- **Records for processing**:

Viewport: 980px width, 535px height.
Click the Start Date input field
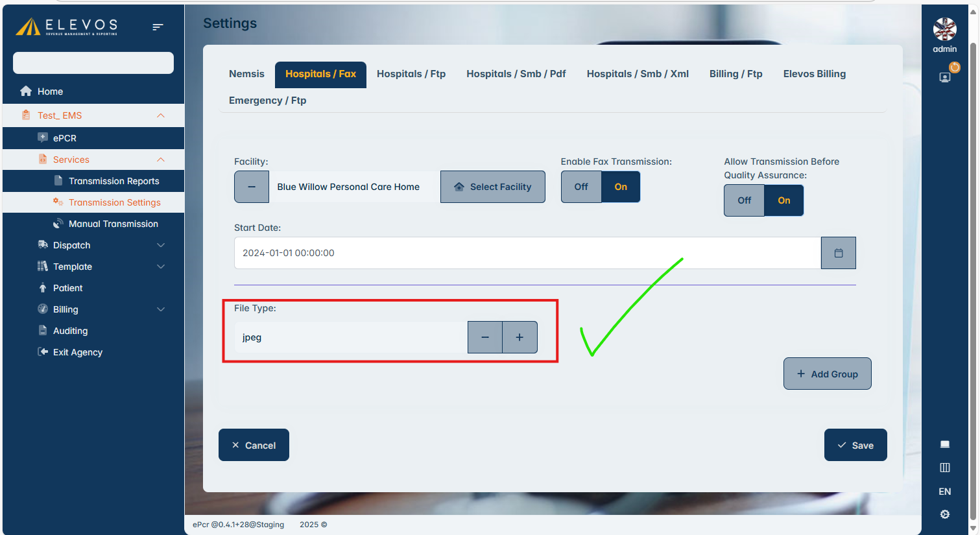527,253
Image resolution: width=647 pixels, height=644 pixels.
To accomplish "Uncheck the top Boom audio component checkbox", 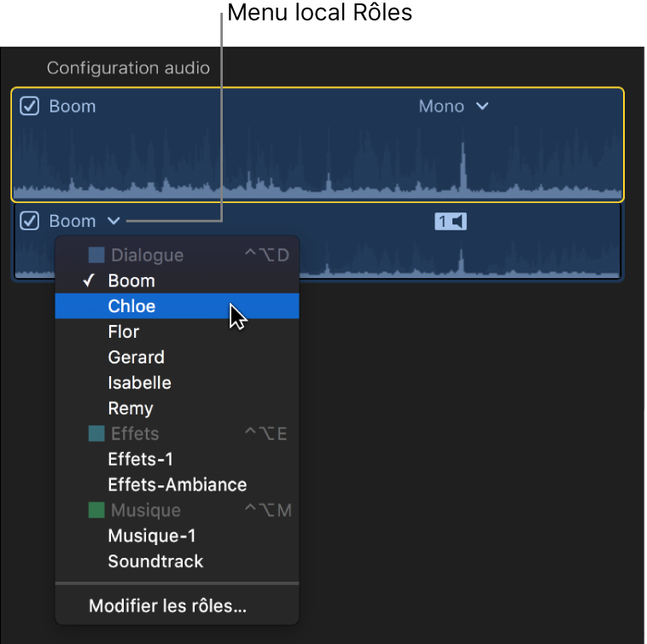I will coord(30,107).
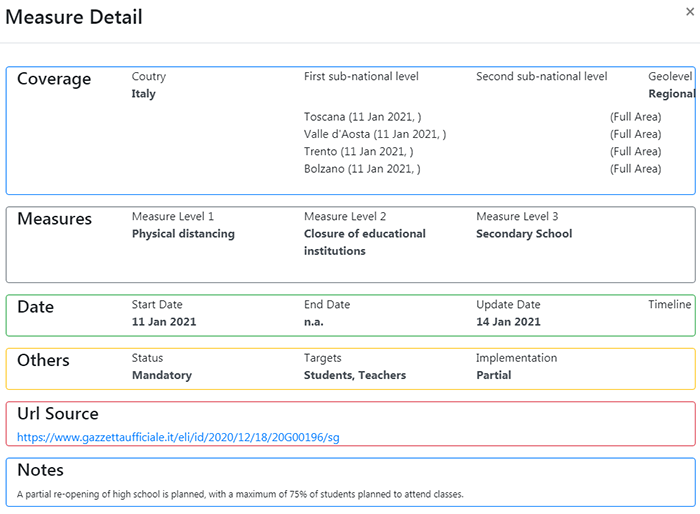This screenshot has width=700, height=514.
Task: Select the Italy country value
Action: (x=143, y=94)
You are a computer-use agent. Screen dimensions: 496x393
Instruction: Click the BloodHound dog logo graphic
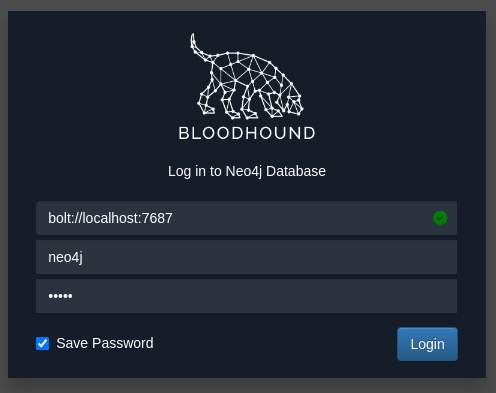point(247,76)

- **Problem to solve**:
Please transcribe, word for word, every line from the one containing "You are a computer-use" through the last line of the records, both included, and leave the pictures out.

- **Expected output**:
You are a computer-use agent. Screen dimensions: 496x393
Instruction: Click the BloodHound dog logo graphic
point(247,76)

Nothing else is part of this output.